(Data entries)
[Start of section]

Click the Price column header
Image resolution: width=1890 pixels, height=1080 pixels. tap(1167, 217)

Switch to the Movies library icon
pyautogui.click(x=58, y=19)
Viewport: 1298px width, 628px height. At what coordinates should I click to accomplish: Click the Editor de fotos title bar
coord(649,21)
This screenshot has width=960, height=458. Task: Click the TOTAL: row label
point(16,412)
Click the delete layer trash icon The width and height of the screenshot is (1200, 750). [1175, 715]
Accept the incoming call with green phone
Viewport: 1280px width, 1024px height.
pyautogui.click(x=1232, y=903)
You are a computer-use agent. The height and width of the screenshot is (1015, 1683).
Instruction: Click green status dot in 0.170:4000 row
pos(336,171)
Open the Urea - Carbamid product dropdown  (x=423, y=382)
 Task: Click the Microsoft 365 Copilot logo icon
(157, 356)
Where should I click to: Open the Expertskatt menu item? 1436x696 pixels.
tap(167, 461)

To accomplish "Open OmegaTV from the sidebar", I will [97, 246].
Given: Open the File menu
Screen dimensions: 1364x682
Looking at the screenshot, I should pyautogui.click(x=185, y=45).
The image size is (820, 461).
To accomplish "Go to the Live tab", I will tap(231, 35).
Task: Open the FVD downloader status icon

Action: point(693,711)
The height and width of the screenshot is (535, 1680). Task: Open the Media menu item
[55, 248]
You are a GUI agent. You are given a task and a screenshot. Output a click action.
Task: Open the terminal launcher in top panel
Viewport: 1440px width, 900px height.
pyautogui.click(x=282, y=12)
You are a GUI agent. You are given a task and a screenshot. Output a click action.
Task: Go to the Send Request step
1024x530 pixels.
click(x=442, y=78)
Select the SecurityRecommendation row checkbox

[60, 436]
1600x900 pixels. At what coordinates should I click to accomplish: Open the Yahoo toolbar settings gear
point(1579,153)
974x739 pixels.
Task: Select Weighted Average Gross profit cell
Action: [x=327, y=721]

[End of section]

All lines from the one with "Task: Go to the Send Request step" through the final line above are to be quoted exactly; quote no other line.

Task: Go to the Send Request step
1024x530 pixels.
click(x=442, y=78)
Select the SecurityRecommendation row checkbox

[60, 436]
1600x900 pixels. At what coordinates should I click to accomplish: Open the Yahoo toolbar settings gear
point(1579,153)
974x739 pixels.
Task: Select Weighted Average Gross profit cell
Action: [x=327, y=721]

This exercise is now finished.